(SOURCE RECORDS begins)

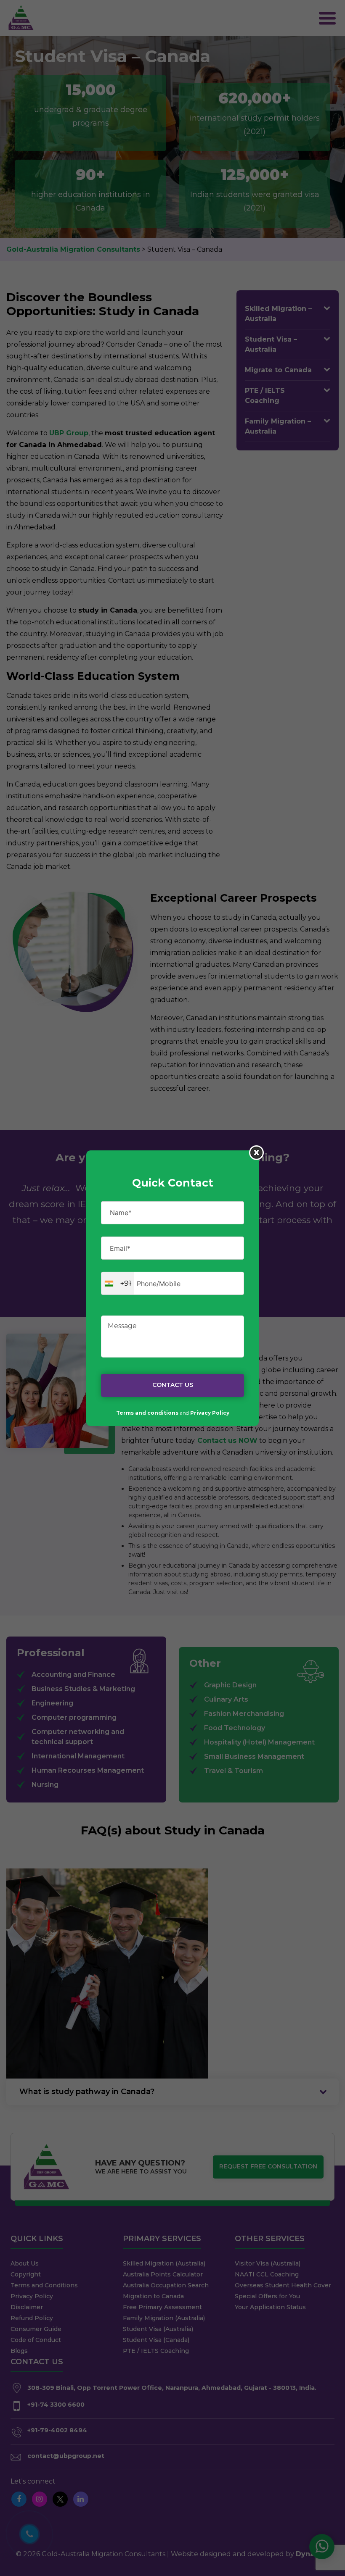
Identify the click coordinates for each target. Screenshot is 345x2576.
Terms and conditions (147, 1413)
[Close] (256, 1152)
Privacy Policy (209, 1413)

(SOURCE RECORDS ends)
(SOURCE RECORDS begins)

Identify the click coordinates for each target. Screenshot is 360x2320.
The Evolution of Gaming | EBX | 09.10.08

(SOURCE RECORDS ends)
(SOURCE RECORDS begins)

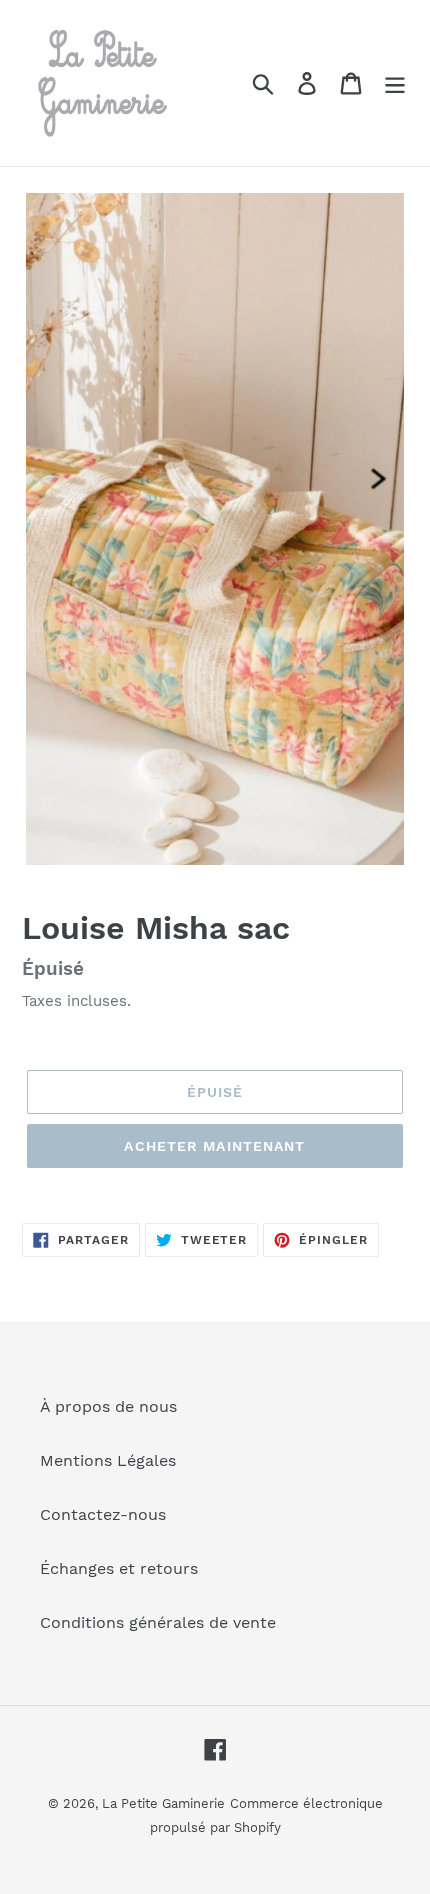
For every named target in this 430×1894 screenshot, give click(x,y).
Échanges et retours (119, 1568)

(SOURCE RECORDS ends)

Where the line holding "Screenshot is 360x2320." appears in the listing above, start reproducing exactly, and end with the line holding "The Evolution of Gaming | EBX | 09.10.08".

§ **FINISHED EXERCISE**
Identify the click coordinates for each target. Screenshot is 360x2320.
The Evolution of Gaming | EBX | 09.10.08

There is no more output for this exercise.